**Task instructions:** Your answer must be an exact copy of every record.

**Data for processing:**
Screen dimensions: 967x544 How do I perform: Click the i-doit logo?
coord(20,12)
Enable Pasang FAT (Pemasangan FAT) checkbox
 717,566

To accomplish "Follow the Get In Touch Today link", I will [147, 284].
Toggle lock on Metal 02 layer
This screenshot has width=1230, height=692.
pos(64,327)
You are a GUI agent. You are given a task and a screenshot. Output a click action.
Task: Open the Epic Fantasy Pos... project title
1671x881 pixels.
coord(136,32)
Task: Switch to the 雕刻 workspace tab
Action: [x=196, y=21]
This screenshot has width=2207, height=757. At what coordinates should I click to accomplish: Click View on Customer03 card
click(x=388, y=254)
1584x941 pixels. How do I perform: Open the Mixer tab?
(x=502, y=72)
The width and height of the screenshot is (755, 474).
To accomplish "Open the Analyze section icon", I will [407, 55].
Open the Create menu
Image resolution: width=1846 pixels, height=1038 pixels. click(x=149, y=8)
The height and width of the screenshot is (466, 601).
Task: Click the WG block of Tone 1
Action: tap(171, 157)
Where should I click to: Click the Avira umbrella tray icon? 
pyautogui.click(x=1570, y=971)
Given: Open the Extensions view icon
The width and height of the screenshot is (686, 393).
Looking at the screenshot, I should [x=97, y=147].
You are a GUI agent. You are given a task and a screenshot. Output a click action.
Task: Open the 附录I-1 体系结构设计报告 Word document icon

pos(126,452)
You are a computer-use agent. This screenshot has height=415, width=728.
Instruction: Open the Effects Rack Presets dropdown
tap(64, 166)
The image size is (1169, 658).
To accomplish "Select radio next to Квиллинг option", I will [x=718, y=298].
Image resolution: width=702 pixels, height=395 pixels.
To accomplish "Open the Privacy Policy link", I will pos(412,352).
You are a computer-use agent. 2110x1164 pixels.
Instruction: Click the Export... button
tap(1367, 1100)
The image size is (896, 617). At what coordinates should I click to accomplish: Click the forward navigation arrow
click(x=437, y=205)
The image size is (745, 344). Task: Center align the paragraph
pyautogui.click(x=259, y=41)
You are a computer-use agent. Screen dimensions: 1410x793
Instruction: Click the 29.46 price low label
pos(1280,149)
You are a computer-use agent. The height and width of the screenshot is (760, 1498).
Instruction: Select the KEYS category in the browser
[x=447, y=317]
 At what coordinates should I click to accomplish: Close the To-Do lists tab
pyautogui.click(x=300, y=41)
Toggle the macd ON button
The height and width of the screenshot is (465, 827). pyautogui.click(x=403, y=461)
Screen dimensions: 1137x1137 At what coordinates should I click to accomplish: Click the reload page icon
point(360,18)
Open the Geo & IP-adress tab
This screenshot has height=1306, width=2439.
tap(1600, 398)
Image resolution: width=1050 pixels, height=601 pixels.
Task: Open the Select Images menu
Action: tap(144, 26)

**Output of the task:**
Screen dimensions: 967x544 How do I perform: Click the i-doit logo?
coord(20,12)
Enable Pasang FAT (Pemasangan FAT) checkbox
 717,566

To accomplish "Follow the Get In Touch Today link", I will [147, 284].
Toggle lock on Metal 02 layer
This screenshot has width=1230, height=692.
pos(64,327)
You are a GUI agent. You are given a task and a screenshot. Output a click action.
Task: Open the Epic Fantasy Pos... project title
1671x881 pixels.
coord(136,32)
Task: Switch to the 雕刻 workspace tab
Action: [x=196, y=21]
This screenshot has width=2207, height=757. At what coordinates should I click to accomplish: Click View on Customer03 card
click(x=388, y=254)
1584x941 pixels. How do I perform: Open the Mixer tab?
(x=502, y=72)
The width and height of the screenshot is (755, 474).
To accomplish "Open the Analyze section icon", I will [407, 55].
Open the Create menu
Image resolution: width=1846 pixels, height=1038 pixels. click(x=149, y=8)
The height and width of the screenshot is (466, 601).
Task: Click the WG block of Tone 1
Action: tap(171, 157)
Where should I click to: Click the Avira umbrella tray icon? 
pyautogui.click(x=1570, y=971)
Given: Open the Extensions view icon
The width and height of the screenshot is (686, 393).
Looking at the screenshot, I should [x=97, y=147].
You are a GUI agent. You are given a task and a screenshot. Output a click action.
Task: Open the 附录I-1 体系结构设计报告 Word document icon

pos(126,452)
You are a computer-use agent. This screenshot has height=415, width=728.
Instruction: Open the Effects Rack Presets dropdown
tap(64, 166)
The image size is (1169, 658).
To accomplish "Select radio next to Квиллинг option", I will [x=718, y=298].
Image resolution: width=702 pixels, height=395 pixels.
To accomplish "Open the Privacy Policy link", I will pos(412,352).
You are a computer-use agent. 2110x1164 pixels.
Instruction: Click the Export... button
tap(1367, 1100)
The image size is (896, 617). At what coordinates should I click to accomplish: Click the forward navigation arrow
click(x=437, y=205)
The image size is (745, 344). Task: Center align the paragraph
pyautogui.click(x=259, y=41)
You are a computer-use agent. Screen dimensions: 1410x793
Instruction: Click the 29.46 price low label
pos(1280,149)
You are a computer-use agent. The height and width of the screenshot is (760, 1498).
Instruction: Select the KEYS category in the browser
[x=447, y=317]
 At what coordinates should I click to accomplish: Close the To-Do lists tab
pyautogui.click(x=300, y=41)
Toggle the macd ON button
The height and width of the screenshot is (465, 827). pyautogui.click(x=403, y=461)
Screen dimensions: 1137x1137 At what coordinates should I click to accomplish: Click the reload page icon
point(360,18)
Open the Geo & IP-adress tab
This screenshot has height=1306, width=2439.
tap(1600, 398)
Image resolution: width=1050 pixels, height=601 pixels.
Task: Open the Select Images menu
Action: tap(144, 26)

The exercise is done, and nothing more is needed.